Deus não nos poupa do caminho, mas nos salva da solidão absoluta de percorrê-lo.
O teólogo Dietrich Bonhoeffer escreveu certa vez uma frase que confronta nossa necessidade infantil de controle: "Deus está conosco não resolvendo os problemas, mas suportando-os conosco".
É uma afirmação dura para uma cultura que busca alívio imediato e soluções
mágicas. No entanto, ela guarda uma simetria perfeita com um dos textos mais
conhecidos da história humana.
“... Não temerei porque... Tu estás comigo.”
Perceba que o salmista não celebra o sumiço dos problemas. Ele não diz que o vale da sombra da morte foi cancelado, que os inimigos desapareceram ou que a dor foi magicamente evaporada.
O que
anula o medo não é a ausência do perigo. É a presença do Vínculo.
Na psicanálise, o pediatra e analista Donald Winnicott introduziu o conceito de holding — que significa sustentação ou colo. Quando um bebê entra em angústia por uma cólica ou pelo próprio estranhamento com o mundo, a mãe muitas vezes não consegue arrancar a dor dele instantaneamente.
O que ela faz? Ela o segura firme. O colo comunica à psique
da criança que aquela dor, por mais assustadora que pareça, é suportável porque
não é vivida na solidão.
O que Bonhoeffer e o Salmista descrevem é uma
espécie de "Holding Divino".
Crescer emocional e espiritualmente exige abandonar a ilusão de um Deus estilo "Papai Noel", que usamos como amuleto para saltar as frentes frias da vida.

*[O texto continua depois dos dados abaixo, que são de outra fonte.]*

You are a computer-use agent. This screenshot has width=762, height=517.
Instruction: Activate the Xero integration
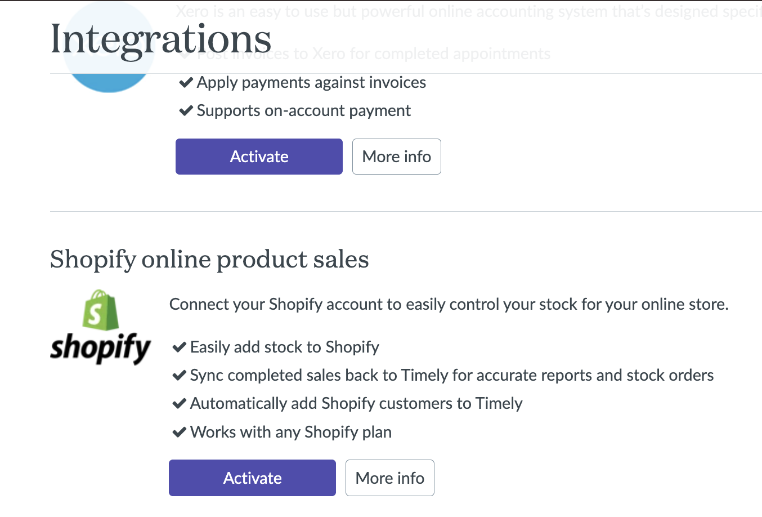point(259,157)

O amadurecimento acontece quando entendemos
que o maior pavor humano não é o obstáculo em si, mas o desamparo absoluto
diante dele.
Caminhar pelo vale continua exigindo o esforço das
nossas próprias pernas. A dor ainda dói. Mas o paradoxo da fé — e da saúde
mental — se estabelece no silêncio da travessia: saber que há um Outro
confiável testemunhando e sustentando a nossa existência na retaguarda.
Não estamos imunes aos problemas do mundo. Mas
estamos, definitivamente, acompanhados.